Non bisogna avere fretta di rafforzare la campagna vaccinale anti Covid con richiami troppo ravvicinati, perché si potrebbe ottenere l’effetto opposto a quello auspicato. Anziché potenziare la risposta del sistema immunitario, si rischia di indebolirlo. L’avvertimento arriva dall’Agenzia europea per i medicinali (Ema) tramite le parole di Marco Cavaleri, che è il responsabile della strategia sui vaccini, secondo cui al momento non ci sono dati sulla quarta dose, quindi senza è impossibile arrivare ad una raccomandazione. «Sebbene l’uso di richiami aggiuntivi possa far parte dei piani di emergenza, le vaccinazioni ripetute a brevi intervalli potrebbero non rappresentare una strategia sostenibile a lungo termine», ha dichiarato nella conferenza stampa di ieri da Amsterdam. Secondo l’alto funzionario dell’agenzia Ue, la somministrazione di booster ogni quattro mesi potrebbe far sovraccaricare il sistema immunitario delle persone. «Siamo abbastanza preoccupati riguardo una strategia che preveda vaccinazioni ripetute in un lasso di tempo breve».



Le preoccupazioni nello specifico sono due: «La prima è che se scegliamo una strategia per la quale diamo dosi ogni quattro mesi, finiremo potenzialmente per avere problemi con la risposta immunitaria». Questo perché «la risposta del sistema immunitario potrebbe non essere così buona come vorremmo che fosse, quindi dovremmo fare attenzione a non sovraccaricare il sistema immunitario con ripetute immunizzazioni». Inoltre, c’è il rischio di «affaticare» i cittadini aumentandone «l’esasperazione nei confronti della frequente somministrazione del vaccino». Di conseguenza, se da un punto di vista epidemiologico, vedendo la situazione, somministrare dosi booster dovesse essere la soluzione, «allora si potrà fare una volta o forse due, ma non è una cosa che possiamo ripetere costantemente». Chiaramente il discorso di Marco Cavaleri sui booster fa eccezione quando si parla di immunodepressi e vulnerabili. In ogni caso bisogna cominciare a prendere in considerazione una nuova strategia per trasformare la pandemia Covid in endemia.



“CAMBIARE STRATEGIA SU CAMPAGNA VACCINALE”

Per l’Agenzia europea per i medicinali (Ema) bisognerebbe invece distanziare i richiami, allungando gli intervalli e sincronizzandoli con l’inizio della stagione più fredda, proprio come accade per i vaccini antinfluenzali. Dunque, la migliore ipotesi per passare a uno scenario endemico, secondo Marco Cavalieri, sarebbe ripetere il richiamo una o due volte e concentrare la sua somministrazione nei mesi più freddi dell’anno.

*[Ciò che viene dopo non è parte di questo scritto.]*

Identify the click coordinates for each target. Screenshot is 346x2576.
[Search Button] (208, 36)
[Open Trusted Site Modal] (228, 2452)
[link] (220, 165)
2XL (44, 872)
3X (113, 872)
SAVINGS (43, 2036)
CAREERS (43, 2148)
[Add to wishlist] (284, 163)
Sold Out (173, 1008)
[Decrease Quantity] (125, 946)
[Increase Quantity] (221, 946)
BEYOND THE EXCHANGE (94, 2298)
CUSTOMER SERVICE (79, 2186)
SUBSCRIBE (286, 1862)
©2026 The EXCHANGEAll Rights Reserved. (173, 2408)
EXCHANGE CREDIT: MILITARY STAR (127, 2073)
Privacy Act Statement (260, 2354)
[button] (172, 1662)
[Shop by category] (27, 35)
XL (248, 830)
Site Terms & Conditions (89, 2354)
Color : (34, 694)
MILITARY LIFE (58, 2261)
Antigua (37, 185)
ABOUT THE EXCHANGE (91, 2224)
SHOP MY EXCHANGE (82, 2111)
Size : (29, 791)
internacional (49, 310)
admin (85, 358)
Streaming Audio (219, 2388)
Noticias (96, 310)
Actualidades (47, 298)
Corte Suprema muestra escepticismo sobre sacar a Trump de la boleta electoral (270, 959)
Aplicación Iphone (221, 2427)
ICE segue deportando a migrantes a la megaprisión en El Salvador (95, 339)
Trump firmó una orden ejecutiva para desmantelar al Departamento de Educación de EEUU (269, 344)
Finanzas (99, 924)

Ma il funzionario ha anche posto un freno alla corsa all’aggiornamento dei vaccini contro le nuove varianti. Quel che serverebbe ora è raccogliere più dati sull’efficacia dei vaccini a disposizione contro le nuove varianti, in particolare quella Omicron. «È importante che ci sia una buona discussione sulla scelta della composizione del vaccino per essere sicuri di avere una strategia che non sia solo reattiva, e cercare di trovare un approccio che sia adatto per prevenire varianti future», ha spiegato il responsabile della strategia sui vaccini dell’Ema.



“ANTIVIRALI FUNZIONANO CONTRO VARIANTE OMICRON”

A proposito della variante Omicron, Marco Cavalieri ha spiegato che «sta diventando rapidamente dominante in Europa e, nonostante molti studi dimostrino che questa variante provochi la metà dei casi rispetto alla variante Delta, è da ritenere pericolosa per la sua maggiore trasmissibilità». Bisogna tener conto, quindi, «del carico potenziale che può creare Omicron sui sistemi sanitari e non considerarla semplicemente come una variante che provoca una lieve influenza». Per quanto riguarda l’efficacia dei vaccini anti Covid, due dosi proteggono al 70% contro rischio ospedalizzazione, mentre la protezione sale al 90% dopo la terza dose. Ma Marco Cavaleri nella conferenza stampa si è occupato anche dei farmaci antivirali come Paxlovid, sviluppato da Pfizer, ma anche quelli per via endovenosa come Remdesivir, i quali contro la variante Omicron «mantengono la loro efficacia e possono aiutare a limitare il carico di malattia associato a questa variante».